I suppressed all tokens of my disappointment, and by a not unnatural
reaction, perhaps, began to take in, and busy myself with, the very
considerations I had hitherto shunned. Where was Carmel, and how was she
enduring these awful hours? Had repentance come, and with it a desire to
own her guilt? Did she think of me and the effect this unlooked-for death
would have upon my feelings? That I should suffer arrest for her crime
could not have entered her mind. I had seen her, but she had not seen me,
in the dark hall which I must now traverse as a prisoner and a suspect.
No intimation of my dubious position or its inevitable consequences had
reached her yet. When it did, what would she do? I did not know her well
enough to tell. The attraction she had felt for me had not been strong
enough to lead her to accommodate herself to my wishes and marry me
off-hand, but it had been strong enough to nerve her arm in whatever
altercation she may have had with her jealous-minded sister. It was the
temper and not the strength of the love which would tell in a strait like
this. Would it prove of a generous kind? Should I have to combat her
desire to take upon herself the full blame of her deed, with all its
shames and penalties? Or should I have the still deeper misery of finding
her callous to my position and welcoming any chance which diverted
suspicion from herself? Either supposition might be possible, according
to my judgment in this evil hour. All communication between us, in spite
of our ardent and ungovernable passion, had been so casual and so slight.
Looks, a whispered word or so, one furtive clasp in which our hands
seemed to grow together, were all I had to go upon as tests of her
feeling towards me. Her character I had judged from her face, which was
lovely. But faces deceive, and the loveliness of youth is not like the
loveliness of age—an absolute mirror of the soul within. Was not Medusa
captivating, for all her snaky locks? Hide those locks and one might have
thought her a Daphne.

What would relieve my doubts? As Hexford drew near me again on our way to
the head of the staircase, I summoned up courage to ask:

"Have you heard anything from the Hill? Has the news of this tragedy been
communicated to Miss Cumberland's family, and if so, how are they bearing
this affliction?"

His lip curled, and for a minute he hesitated; then something in my
aspect or the straight-forward look I gave him, softened him and he
answered frankly, if coldly:

"Word has gone there, of course, but only the servants are affected by
it so far. Miss Cumberland, the younger, is very ill, and the boy—I
don't know his name—has not shown up since last evening. He's very
dissipated, they say, and may be in any one of the joints in the lower
part of the town."

I stopped in dismay, clutching wildly at the railing of the stairs we
were descending. I had hardly heard the latter words, all my mind was on
what he had said first.

"Miss Carmel Cumberland ill?" I stammered, "too ill to be told?"

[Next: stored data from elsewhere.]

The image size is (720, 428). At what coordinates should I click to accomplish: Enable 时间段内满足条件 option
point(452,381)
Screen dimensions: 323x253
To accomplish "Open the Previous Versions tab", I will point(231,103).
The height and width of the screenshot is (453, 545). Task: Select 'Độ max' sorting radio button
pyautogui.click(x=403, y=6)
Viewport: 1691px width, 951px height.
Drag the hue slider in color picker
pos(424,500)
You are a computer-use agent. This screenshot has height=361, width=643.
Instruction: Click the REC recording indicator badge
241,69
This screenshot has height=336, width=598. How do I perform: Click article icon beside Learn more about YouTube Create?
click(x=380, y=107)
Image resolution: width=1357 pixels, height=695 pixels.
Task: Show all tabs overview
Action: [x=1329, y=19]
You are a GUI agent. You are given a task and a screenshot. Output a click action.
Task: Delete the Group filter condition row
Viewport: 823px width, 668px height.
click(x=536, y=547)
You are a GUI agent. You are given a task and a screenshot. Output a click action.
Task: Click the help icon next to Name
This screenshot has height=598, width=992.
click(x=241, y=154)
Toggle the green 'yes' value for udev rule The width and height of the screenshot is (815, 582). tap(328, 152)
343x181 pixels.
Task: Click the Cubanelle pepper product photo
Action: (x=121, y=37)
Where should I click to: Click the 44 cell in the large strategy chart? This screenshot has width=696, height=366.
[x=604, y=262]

I was sufficiently master of myself to put it this way.

"Yes," he rejoined, kindly, as he urged me down the very stairs I had
seen her descend in such a state of mind a few hours before. "A servant
who had been out late, heard the fall of some heavy body as she was
passing Miss Cumberland's rooms, and rushing in found Miss Carmel, as she
called her, lying on the floor near the open fire. Her face had struck
the bars of the grate in falling, and she was badly burned. But that was
not all; she was delirious with fever, brought on, they think, by anxiety
about her sister, whose name she was constantly repeating. They had a
doctor for her and the whole house was up before ever the word came of
what had happened here."

I thanked him with a look. I had no opportunity for more. Half a dozen
officers were standing about the front door, and in another moment I was
bustled into the conveyance provided and was being driven away from the
death-haunted spot.

I had heard the last whisper of those pines for many, many days. But not
in my dreams; it ever came back at night, sinister, awesome, haunted with
dead hopes and breathing of an ever doubtful future.

VII - Clifton Accepts My Case
*

This hand of mine
Is yet a maiden and an innocent hand,
Not painted with the crimson spots of blood.
Within this bosom never enter'd yet
The dreadful motion of a murd'rous thought.

King John
.

My first thought (when I could think at all) was this:

"She has some feeling, then! Her terror and remorse have maddened her. I
can dwell upon her image with pity." The next, "Will they find her wet
clothes and discover that she was out last night?" The latter possibility
troubled me. My mind was the seat of strange contradictions.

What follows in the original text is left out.